Data to process:
>>>>>

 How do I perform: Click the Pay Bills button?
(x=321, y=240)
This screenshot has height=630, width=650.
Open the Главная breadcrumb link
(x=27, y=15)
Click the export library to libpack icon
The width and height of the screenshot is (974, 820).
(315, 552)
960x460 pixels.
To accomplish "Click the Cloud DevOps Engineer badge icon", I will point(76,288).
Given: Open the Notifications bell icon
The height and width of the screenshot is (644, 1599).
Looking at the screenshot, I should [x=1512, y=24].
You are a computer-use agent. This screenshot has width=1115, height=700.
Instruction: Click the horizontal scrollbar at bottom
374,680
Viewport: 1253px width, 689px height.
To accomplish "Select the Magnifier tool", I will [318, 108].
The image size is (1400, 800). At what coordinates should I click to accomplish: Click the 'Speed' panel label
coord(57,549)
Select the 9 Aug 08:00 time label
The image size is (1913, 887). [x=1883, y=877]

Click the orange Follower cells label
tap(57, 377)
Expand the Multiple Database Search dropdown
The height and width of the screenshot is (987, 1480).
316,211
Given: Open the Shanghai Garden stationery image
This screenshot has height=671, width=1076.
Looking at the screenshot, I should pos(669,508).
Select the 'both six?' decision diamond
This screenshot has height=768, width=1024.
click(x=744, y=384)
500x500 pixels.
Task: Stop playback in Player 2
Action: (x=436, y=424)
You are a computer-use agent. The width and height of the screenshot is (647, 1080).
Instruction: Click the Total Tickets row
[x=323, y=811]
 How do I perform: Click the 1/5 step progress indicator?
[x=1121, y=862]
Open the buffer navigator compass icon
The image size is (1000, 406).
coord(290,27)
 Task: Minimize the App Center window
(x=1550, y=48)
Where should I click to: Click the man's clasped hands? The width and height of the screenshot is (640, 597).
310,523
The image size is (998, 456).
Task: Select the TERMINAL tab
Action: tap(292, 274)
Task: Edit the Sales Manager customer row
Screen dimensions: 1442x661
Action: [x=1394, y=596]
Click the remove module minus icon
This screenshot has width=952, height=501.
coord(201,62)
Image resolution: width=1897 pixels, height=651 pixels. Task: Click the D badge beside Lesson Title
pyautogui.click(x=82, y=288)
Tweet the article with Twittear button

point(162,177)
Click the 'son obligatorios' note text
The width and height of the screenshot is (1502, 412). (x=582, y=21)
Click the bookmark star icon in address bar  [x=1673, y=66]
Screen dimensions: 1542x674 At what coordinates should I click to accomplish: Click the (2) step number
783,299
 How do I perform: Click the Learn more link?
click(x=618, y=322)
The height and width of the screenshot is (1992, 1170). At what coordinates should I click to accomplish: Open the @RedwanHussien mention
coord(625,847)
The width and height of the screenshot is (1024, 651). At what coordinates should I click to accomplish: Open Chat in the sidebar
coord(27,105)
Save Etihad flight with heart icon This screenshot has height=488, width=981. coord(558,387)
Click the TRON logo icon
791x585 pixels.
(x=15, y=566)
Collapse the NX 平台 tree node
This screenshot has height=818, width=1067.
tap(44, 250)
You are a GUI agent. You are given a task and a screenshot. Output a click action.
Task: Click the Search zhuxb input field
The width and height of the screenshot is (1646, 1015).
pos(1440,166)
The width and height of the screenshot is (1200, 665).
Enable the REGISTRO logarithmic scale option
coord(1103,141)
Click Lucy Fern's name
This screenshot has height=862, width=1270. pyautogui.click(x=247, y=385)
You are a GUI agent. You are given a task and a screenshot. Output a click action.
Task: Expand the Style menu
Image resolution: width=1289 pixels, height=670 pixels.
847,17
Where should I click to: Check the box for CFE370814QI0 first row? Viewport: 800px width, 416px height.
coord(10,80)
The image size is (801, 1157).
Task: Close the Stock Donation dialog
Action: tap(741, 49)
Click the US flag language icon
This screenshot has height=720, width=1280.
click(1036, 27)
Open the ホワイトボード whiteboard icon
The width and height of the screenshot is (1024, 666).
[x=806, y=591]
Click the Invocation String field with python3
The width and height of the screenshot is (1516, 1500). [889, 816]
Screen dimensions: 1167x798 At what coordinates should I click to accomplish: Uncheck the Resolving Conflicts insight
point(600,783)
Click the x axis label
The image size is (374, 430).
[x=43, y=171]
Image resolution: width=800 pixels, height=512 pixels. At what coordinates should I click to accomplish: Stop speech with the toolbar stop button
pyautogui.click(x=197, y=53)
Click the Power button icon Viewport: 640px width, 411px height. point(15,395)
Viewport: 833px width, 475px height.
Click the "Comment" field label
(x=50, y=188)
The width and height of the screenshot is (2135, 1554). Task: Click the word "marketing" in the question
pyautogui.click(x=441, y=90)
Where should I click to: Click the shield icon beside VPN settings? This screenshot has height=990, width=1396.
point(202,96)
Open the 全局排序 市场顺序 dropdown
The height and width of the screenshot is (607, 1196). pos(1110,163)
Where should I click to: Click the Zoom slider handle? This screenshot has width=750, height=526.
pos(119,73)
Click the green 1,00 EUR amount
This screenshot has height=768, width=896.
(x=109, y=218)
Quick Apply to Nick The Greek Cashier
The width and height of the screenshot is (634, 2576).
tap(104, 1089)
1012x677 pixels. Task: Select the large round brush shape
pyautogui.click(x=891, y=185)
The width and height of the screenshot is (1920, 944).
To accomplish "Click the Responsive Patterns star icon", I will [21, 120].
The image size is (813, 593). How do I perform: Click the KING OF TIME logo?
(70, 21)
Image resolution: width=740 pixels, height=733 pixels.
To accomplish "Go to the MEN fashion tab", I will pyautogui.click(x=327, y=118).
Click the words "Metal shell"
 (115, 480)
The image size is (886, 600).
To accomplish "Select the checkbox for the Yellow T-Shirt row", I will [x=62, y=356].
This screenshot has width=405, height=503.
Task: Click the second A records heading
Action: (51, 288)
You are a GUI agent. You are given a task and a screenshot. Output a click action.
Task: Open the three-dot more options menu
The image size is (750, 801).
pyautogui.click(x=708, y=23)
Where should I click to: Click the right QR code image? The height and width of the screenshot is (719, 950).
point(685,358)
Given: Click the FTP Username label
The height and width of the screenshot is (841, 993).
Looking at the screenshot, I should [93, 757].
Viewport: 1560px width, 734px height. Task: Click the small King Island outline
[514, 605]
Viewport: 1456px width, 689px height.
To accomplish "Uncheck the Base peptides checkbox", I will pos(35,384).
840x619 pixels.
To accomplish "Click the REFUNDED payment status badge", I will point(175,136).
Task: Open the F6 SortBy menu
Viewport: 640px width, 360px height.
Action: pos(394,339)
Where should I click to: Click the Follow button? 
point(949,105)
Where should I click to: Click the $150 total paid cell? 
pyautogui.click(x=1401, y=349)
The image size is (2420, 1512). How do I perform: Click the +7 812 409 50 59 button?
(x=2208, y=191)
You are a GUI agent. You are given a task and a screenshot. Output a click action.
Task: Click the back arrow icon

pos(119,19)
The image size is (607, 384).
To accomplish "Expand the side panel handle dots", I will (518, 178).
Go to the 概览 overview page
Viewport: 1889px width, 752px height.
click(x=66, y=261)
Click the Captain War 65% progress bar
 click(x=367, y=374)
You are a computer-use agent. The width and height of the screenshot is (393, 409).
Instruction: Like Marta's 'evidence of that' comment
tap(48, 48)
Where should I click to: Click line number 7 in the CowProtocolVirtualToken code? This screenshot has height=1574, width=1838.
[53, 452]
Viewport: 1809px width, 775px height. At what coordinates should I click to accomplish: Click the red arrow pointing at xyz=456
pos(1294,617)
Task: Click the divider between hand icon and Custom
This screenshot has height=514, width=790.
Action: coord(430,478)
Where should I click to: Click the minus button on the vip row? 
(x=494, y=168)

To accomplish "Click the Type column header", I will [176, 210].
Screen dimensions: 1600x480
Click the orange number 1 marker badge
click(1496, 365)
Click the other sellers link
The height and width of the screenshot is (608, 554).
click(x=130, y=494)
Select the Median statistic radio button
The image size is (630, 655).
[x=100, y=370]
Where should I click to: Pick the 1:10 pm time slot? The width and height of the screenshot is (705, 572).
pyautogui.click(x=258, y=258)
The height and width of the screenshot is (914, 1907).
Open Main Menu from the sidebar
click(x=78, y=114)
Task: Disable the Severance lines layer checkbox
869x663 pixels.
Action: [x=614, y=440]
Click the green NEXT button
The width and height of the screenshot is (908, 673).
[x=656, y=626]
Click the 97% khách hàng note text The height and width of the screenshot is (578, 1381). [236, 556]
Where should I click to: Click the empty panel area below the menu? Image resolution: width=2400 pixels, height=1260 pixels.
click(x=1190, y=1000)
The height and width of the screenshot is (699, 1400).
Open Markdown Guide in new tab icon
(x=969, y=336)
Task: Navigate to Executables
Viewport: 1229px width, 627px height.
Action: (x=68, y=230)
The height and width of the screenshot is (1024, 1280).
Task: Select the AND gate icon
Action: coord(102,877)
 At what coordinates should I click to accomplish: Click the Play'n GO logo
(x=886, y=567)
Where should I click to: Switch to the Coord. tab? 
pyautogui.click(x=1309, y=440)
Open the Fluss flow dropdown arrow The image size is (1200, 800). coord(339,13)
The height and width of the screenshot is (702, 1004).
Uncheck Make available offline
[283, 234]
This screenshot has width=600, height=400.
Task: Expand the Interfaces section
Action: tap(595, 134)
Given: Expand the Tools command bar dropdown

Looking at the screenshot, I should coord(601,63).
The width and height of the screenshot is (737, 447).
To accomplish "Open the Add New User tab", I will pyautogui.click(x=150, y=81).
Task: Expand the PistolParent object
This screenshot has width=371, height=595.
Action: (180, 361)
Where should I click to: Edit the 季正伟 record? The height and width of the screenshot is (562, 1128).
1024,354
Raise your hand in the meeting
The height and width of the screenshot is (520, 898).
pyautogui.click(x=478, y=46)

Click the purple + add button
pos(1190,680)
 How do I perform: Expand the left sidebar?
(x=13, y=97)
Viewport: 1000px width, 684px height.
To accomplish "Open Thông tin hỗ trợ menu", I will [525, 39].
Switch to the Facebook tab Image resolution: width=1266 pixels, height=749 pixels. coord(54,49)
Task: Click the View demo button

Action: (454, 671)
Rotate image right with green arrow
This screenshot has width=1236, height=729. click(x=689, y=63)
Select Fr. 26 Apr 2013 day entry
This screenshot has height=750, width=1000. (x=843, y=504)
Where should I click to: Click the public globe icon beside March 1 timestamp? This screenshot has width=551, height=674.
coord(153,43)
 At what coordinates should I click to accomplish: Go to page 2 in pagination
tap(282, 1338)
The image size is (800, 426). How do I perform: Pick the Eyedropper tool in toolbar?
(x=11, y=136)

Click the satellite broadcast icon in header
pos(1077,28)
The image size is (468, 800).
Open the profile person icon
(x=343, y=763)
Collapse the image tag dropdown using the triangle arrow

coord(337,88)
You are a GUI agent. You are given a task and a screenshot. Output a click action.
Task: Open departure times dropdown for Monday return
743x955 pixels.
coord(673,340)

<<<<<

Exercise instructions: Only one stretch of the entries above is wanted: the lines from the one containing "The image size is (1400, 800)." through the one containing "Expand the Multiple Database Search dropdown". Please reproduce it exactly.

Solution for this problem:
The image size is (1400, 800). At what coordinates should I click to accomplish: Click the 'Speed' panel label
coord(57,549)
Select the 9 Aug 08:00 time label
The image size is (1913, 887). [x=1883, y=877]

Click the orange Follower cells label
tap(57, 377)
Expand the Multiple Database Search dropdown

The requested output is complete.